• **YOUR TASK**
From the line that contains "Given: Click the Browse... button" down to the last line of the data below, restate every line word for word, skipping any images.
--------
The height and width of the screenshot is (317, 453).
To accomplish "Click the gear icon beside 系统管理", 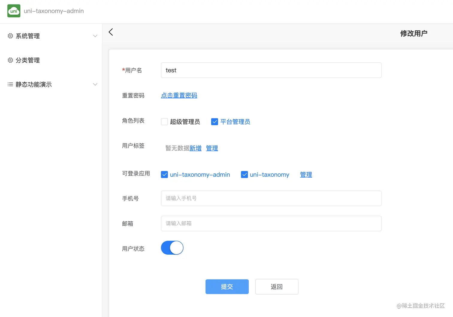I will tap(10, 36).
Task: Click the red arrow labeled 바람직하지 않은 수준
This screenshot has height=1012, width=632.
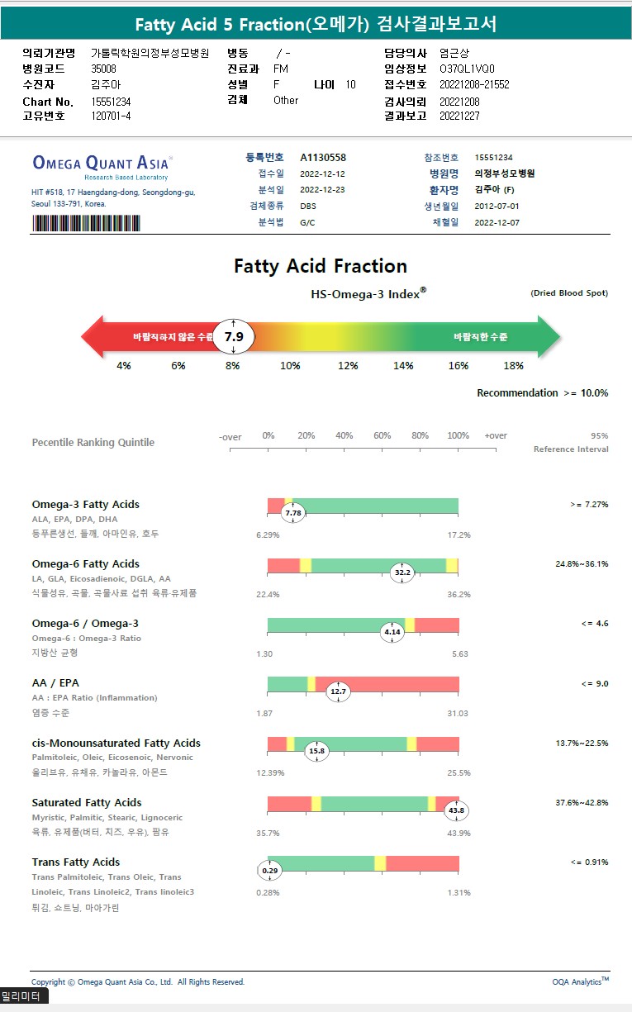Action: [x=149, y=337]
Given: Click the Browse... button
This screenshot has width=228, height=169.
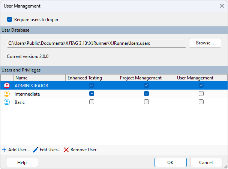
--------
• **OUTPUT BELOW**
Given: Click the Browse... button
This screenshot has width=228, height=169.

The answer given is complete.